On our “endless” run towards the branch, the brain records a contrast between the green scenery around us and the branch without leaves. At last it finds a crucial match, linking this situation with the same experience found in our childhood memory, the cracking sound of dry branches beneath our feet while walking through the woods. We suddenly realize that we don’t have to jump over the branch or go underneath it; it’s dry and it will break under our weight.
What would have happened if we hadn’t experienced such activity when we were young? Perhaps we would stop for a moment to think what to do next and lose precious 3-4 seconds, which may even lead to fatal consequences. One of the most important functions of our brain is to receive and process information and create connections between certain regions in cerebral cortex, that positively affect the child’s cognitive skill development.
A child’s neurological system is naturally designed to seek out the sensory input it needs in order to develop into a strong and capable individual. If a child is spinning in circles just for fun, it is because he or she needs that sensory input. Movement and physical play facilitate the development of new connections (synapses) among brain cells and the overall organization of the brain. As these connections develop, child’s fine and gross motor skills, socialization, personal awareness, language, creativity, problem solving and learning ability are improved. This is why they need to climb the trees, jump on the bed, run through the woods, splash in mud puddles. These are all natural and necessary experiences that will encourage their cognitive skill development.
However, nowadays it seems that the number of couch potato kids, stuck in their rooms and glued to TV and computer screens is constantly growing. Due to their physical inactivity, the brain is deprived of important sensory input causing poor stimulation of physiological mechanisms that slowly lose their abilities (dynamic eye accommodation, fixation of the object in motion, complex types of movement involved in running…). Many people share a common belief that video games can benefit the brain by providing the necessary stimulation. However, such activity is contrary to the human evolution process. One of the greatest inventors the world has ever seen, Nikola Tesla, once said that we are the result of a centuries-long continuous adjustment to the natural environment while large and sudden changes in this process can produce unpredictable and possibly catastrophic consequences. Therefore it’s crucial for children to spend more time in natural surroundings and outdoor unstructured play, and to learn by doing in order to stimulate the growth of the cerebral cortex and create more neural networks in the brain and throughout the body.

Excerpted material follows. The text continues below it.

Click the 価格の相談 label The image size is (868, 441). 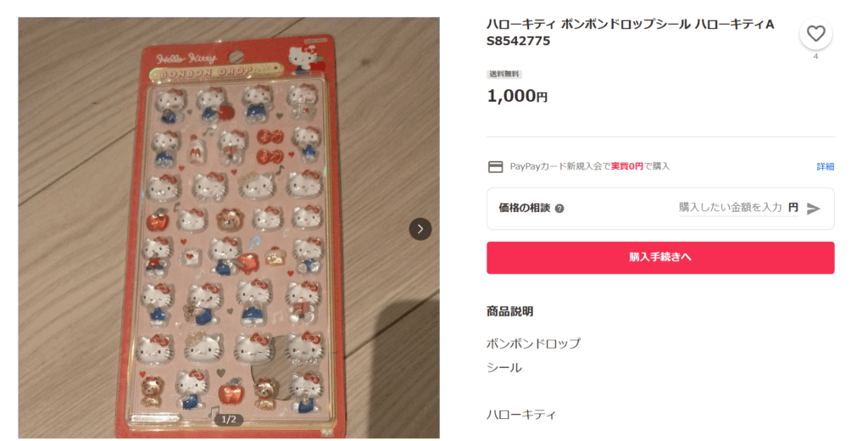pyautogui.click(x=524, y=209)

Parents, from their part, should encourage activities such as jumping, catching a ball, skipping a rope etc. to facilitate the overall development of their children and prepare them for life challenges to come. Rather than say “no” to everything physical they attempt, we should provide them a safe environment to explore and enjoy nature. Springtime rain showers create a lot of mud puddles to splash in and every kid deserves a good pair of boots. Jumping into mud puddles won’t get your kid into a top university. However, the joy they found in doing so is a perfect demonstration of how incredibly beautiful childhood can be. And what it is supposed to be all about.